On Wednesday, prosecutors filed no charges against two protesters arrested for felony assault by Seattle Police Department (SPD) officers during a pro-Palestine protest outside the World Trade Center Seattle last Friday. The lack of charges seems to support claims from protesters that SPD overreacted to the demonstration, as does the fact that, according to the King County Prosecutor’s Office, SPD itself said the department might not have a felony case against either defendant. However, the department said Thursday they were still investigating the protesters.

SPD said demonstrators used people and cars to block the entrances and exits into a parking lot and a garage of the World Trade Center and the Waterfront Marriott Hotel and ignored orders to move. However, protesters described their response as cooperative and said the cops escalated the situation.

According to two of the organizations present at the demonstration, the UW Progressive Student Union (UWPSU) and the Seattle Alliance Against Racist and Political Repression, cops did not clearly warn protesters before rushing them and aiming pepper ball guns at the crowd. Though no one reported watching SPD shoot the pepper balls, several witnesses said they experienced eye irritation similar to the effects of pepper spray. 

SPD policy allows cops to use pepper balls to disperse a crowd so long as they can prove that protesters caused a traffic disturbance that could have resulted in “imminent harm” to demonstrators or to members of the public. Organizers pointed out that videos show protesters separated to either side of the sidewalk to give space for tow trucks to enter the parking lot. SPD said the department is reviewing officers response to the protest.

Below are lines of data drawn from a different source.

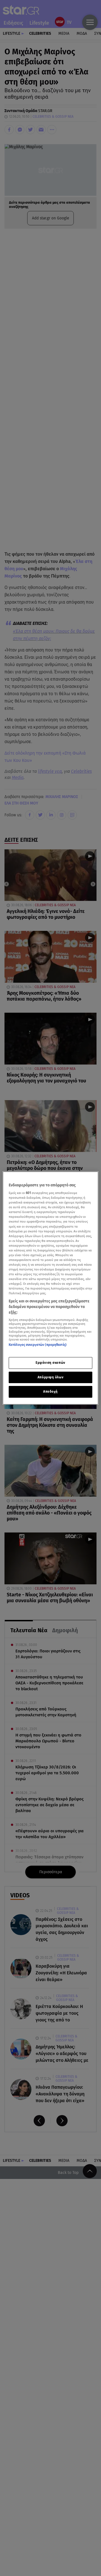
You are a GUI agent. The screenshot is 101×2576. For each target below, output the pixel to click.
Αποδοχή (50, 1392)
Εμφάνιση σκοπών (50, 1363)
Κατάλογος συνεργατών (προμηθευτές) (37, 1345)
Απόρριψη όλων (50, 1377)
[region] (50, 1288)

One series of video clips from the demonstrators shows cops rushing the protesters. At some point during that process, 62-year-old high school teacher Linda Bevis, who appeared to be standing on the sidewalk, was knocked down. The video shows officers helping her up only to arrest her. Officers tried to book her into jail, but a nurse who examined her there told them to take Bevis to the hospital because she had a large lump on her head. In an interview, she said she’s still not clear why officers put her in the paddy wagon and dragged her to King County Jail before releasing her.

SPD officers arrested Bevis and three other protestors that evening. The jail released one of the protesters right away, and prosecutors have not filed charges against that person. The jail held the other two protesters for more than 24 hours after finding probable cause for felony assault charges. 

In charging documents, officers described the two alleged assaults. In the first, officers said the protester had shoulder-checked SPD Officer Erik Eastgard hard enough that he injured his knee. Witnesses said the protester had simply run into Eastgard while running away from the irritant that cops released. SPD has still not sent prosecutors their investigation into that arrest. 

In the other case, charging documents said that a protester shoved SPD Sgt. Matt Newsome multiple times before he arrested them for felony assault. That protester captured their arrest on camera. In the video, the cameraperson appears to walk down a street while filming police as they direct another protester to the sidewalk. Officer Newsome then spots the cameraperson and approaches them. When the protester sticks out their arm, Newsome says “don’t touch me” and threatens to take the person to jail if they touch him again. The camera then starts jostling around. Another angle of that arrest shows officers appearing to dogpile on the person shortly after they stick out their arm.

A compilation of videos UWPSU posted on social media also show footage of an officer stabbing a protester’s tire. One clip shows an officer appearing to wave a driver forward just as another cop runs up to the van and stabs its back wheel. 

SPD’s official account of the incident acknowledges deflating tires, though it did not mention anything about pepper balls, which several demonstrators reported seeing. SPD declined to comment, citing ongoing investigations. 

Demonstrators say they’re considering all potential legal avenues against the police and demand a full investigation into the police response to the protest. They’ve also asked for SPD to fire the commanding officer at the protest.

Editor's note: This story was updated to include the fact that SPD plans to review the response by officers to the protest and to clarify that prosecutors may still file charges.